I wasn't going to write about winter service this week because I had covered it in two posts during the winter of 2017/18, the latter being a little more of a deep dive.
But, I've changed my mind and it's always useful to think about events and what we can glean from them. In my corner of London we had some snow earlier this week. Under normal circumstances it would have played havoc with road and rail, but the lower demands from people travelling meant that there was resilience in the system. That's not to say that other parts of the UK didn't have problems, but in London we generally don't need to physically plough snow out of the way - our problems tend to be more about icy conditions.
Because I was working from home and I had no errands to run, I didn't go cycling until Friday because based on past experience, you can cycle when the snow starts, but the lack of winter service on shared paths and cycle tracks means that after a few days you've ice to contend with.
As you can see in the photos above, side streets are lower down the winter service pecking order and while main roads remain fully useable, it is only ever the carriageways which get treated. The shared path above still has some nasty patches of ice after several days of people walking across the snow and it getting compacted and refrozen into ice.
Why do we have it run like this? There is obviously a need to keep the carriageways of main roads clear for public transport, emergency response and freight, but this is also in part due the old network and planning hierarchy which places the movement of motor traffic at the top of the list.
As well as necessary services, the lure of clear main roads also means that people will be trying to drive from their side street to reach these main roads. In quite a lot of cases, people will not be used to driving in icy conditions and so we get to see social media posts full of drivers sliding around - some dangerously risking themselves and others.
What options do people have though? In many ways cars insulate us. In freezing temperatures, it must be tempting for some people to use a car rather than walk or cycle because generally it feels safer to do so that having to cope with the ice. This brings me on to the politics of winter service. Who writes the service plans? Who decides on the priorities?

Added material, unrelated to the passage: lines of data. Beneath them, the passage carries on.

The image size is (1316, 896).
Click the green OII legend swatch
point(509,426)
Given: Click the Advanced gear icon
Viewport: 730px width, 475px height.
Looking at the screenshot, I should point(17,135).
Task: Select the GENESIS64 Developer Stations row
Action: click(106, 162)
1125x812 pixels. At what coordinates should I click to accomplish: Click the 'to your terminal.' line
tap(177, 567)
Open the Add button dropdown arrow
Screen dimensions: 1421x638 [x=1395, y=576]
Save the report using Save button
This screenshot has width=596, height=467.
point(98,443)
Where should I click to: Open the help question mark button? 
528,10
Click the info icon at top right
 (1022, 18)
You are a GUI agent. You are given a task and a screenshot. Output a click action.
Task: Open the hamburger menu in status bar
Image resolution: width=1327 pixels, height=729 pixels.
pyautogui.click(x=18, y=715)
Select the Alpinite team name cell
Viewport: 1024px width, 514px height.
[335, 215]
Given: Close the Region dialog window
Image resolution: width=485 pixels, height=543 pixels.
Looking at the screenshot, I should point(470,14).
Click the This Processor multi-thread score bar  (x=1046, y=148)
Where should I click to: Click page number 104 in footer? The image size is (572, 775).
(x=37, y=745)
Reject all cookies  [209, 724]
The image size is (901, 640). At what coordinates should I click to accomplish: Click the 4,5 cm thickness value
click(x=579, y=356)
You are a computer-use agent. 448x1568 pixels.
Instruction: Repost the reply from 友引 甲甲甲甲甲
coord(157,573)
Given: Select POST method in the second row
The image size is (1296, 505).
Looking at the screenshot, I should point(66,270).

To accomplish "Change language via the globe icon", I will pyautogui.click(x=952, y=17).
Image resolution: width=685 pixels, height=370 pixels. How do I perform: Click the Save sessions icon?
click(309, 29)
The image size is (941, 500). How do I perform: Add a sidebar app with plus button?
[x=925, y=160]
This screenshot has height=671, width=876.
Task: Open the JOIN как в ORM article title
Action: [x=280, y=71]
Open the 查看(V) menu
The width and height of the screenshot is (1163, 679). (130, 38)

Thinking of a typical UK highway authority, I would lay odds that most of those involved in planning and operating winter service plans are men and probably men who drive. They see the problem from one of a highway network which has been developed by men over decades and even where there are demographic changes in the authority areas and within the authorities themselves, the network legacy has baked this in.
In high cycling countries and cities, winter service is a little different. Of course, highway network development will have followed a similar evolution as the UK to a point, but once cycling is prioritised, then the demographics of street users dramatically shifts and all of a sudden, prioritising people cycling in winter maintenance plans leads to different outcomes which enable a much more diverse and gender-balanced cohort of people travelling. I'll come back to this shortly.
Take Copenhagen (above). The city is famous for getting out and clearing its cycle tracks as soon as the snow falls. The city has of coursed moved from the chicken and egg debate of deciding to provide cycling infrastructure and with high levels of winter use, the city has also realised that it needs to keep them clear to keep people cycling. This also means equipment is available at the right scale for providing winter service for cycling infrastructure.
The photograph above is a small tractor with a brush for sweeping snow from the cycle tracks in Copenhagen. In the UK, we are gradually seeing investment in such kit in the places where we are building for cycling. Sometimes it's dedicated and sometimes it's added to existing street cleansing machines.
But even in the high cycling places, people walking come a distant third. Carriageways and cycle tracks are generally easy to to keep clear of snow and ice, but footways often have clutter, they are behind lines of parked vehicles, cars parked on footways and because of the way we construct footways, they are often uneven leading to water holding and freezing. In many winter services plans, footways on main roads do get attention, but if your side street footway is sheet ice, then it's little help.
The progressive end of winter service planning lies with the gender balanced approach. In 2015, the Swedish city of Stockholm reviewed its traditional winter maintenance approach and discovered that it disadvantaged women who tended to walk and favoured men who tended to drive - based on clearing carriageways first. They also that three times as many people where injured walking in icy conditions compared with driving. Here's more from Streetsblog USA, including a video.
Of course, the implications are more far-reaching than men vs women when we consider who travels and by which mode; and more importantly, the mix we want to see in the future. Could there be a wider argument that ensuring the footways within a kilometre of shops, schools and community facilities should be treated first to ensure that those without access to a car can satisfy their basic daily needs during cold weather?
This goes back to the politics. Who decides on how streets are developed and managed? Who leads the operational process on how streets are designed and managed? Who is valued as a result? Have a look at your local highway authority's winter service plan and I think you'll be able to answer those three questions with a high degree of confidence.